One Nation leader Pauline Hanson has confirmed she will back proposed changes to stop workers receiving a significant chunk of their parental leave payments.
The controversial move was introduced as part of Joe Hockey’s ill-received final budget and would see workers denied parental leave payments from their employer on top of the money they are already getting from the government.
As it stands, new parents are eligible for an 18-week, $12,100 entitlement from the government. They can also receive additional parental leave payments from their employer if it is part of their contract.
Ms Hanson says this creates a culture of “double dipping” where parents are taking money from both buckets.

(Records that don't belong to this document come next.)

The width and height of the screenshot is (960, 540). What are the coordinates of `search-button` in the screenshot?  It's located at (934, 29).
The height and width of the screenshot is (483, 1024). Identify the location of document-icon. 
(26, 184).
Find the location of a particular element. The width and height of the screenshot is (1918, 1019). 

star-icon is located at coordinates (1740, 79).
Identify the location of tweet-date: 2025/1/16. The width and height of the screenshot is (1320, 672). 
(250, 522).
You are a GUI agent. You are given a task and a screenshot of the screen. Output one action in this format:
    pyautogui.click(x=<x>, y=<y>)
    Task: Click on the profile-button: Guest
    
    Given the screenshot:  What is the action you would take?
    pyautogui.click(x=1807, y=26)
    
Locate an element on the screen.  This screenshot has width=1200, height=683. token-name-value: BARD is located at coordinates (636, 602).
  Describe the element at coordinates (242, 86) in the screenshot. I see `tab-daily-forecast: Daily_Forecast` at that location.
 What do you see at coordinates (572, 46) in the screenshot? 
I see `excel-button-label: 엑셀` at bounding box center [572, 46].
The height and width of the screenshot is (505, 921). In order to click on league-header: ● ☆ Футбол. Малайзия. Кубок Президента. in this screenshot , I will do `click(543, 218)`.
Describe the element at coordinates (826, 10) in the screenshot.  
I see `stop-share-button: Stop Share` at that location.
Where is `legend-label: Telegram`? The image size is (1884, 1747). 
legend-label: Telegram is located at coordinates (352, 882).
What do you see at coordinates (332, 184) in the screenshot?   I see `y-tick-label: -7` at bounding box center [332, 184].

“No one wants double-dipping. If you’re getting a payment, you’re getting looked after, fine; one only. I don’t believe in this double-dipping,” she told the Seven Network.
She also said businesses were “screaming out” because they couldn’t afford to to pay workers’ benefits.
“We actually have to pull the budget back. We can’t keep affording this and people want a hand-out all the time.”
However, while many support Ms Hanson’s idea, others say she is taking away money new parents and young families need to survive.
Jenny Macklin, the opposition social services spokeswoman, said the government’s paid parental leave scheme is designed to include top up payments from employers and that the government money alone isn’t enough to fund young parents.
“Some of the employer schemes are very modest and of course they’re paid at the person’s wage and the vast majority of young women having babies, they’re not getting paid exorbitant wages; most of them, who are working in retail for example, are on very modest wages and those are the people who will be very hard hit,” Ms Macklin told ABC radio.
“The government is taking $1 billion out of the pockets of new mothers, so this new measure is … going to hurt low and middle-income women.”
Of cause many baby boomer parents know just how tough it was thirty or forty years ago to find the money to raise a family and many are watching their children go through the same thing know.
While have have said they back Ms Hanson’s opinion, others say we need to do all we can to help young parents make ends meet.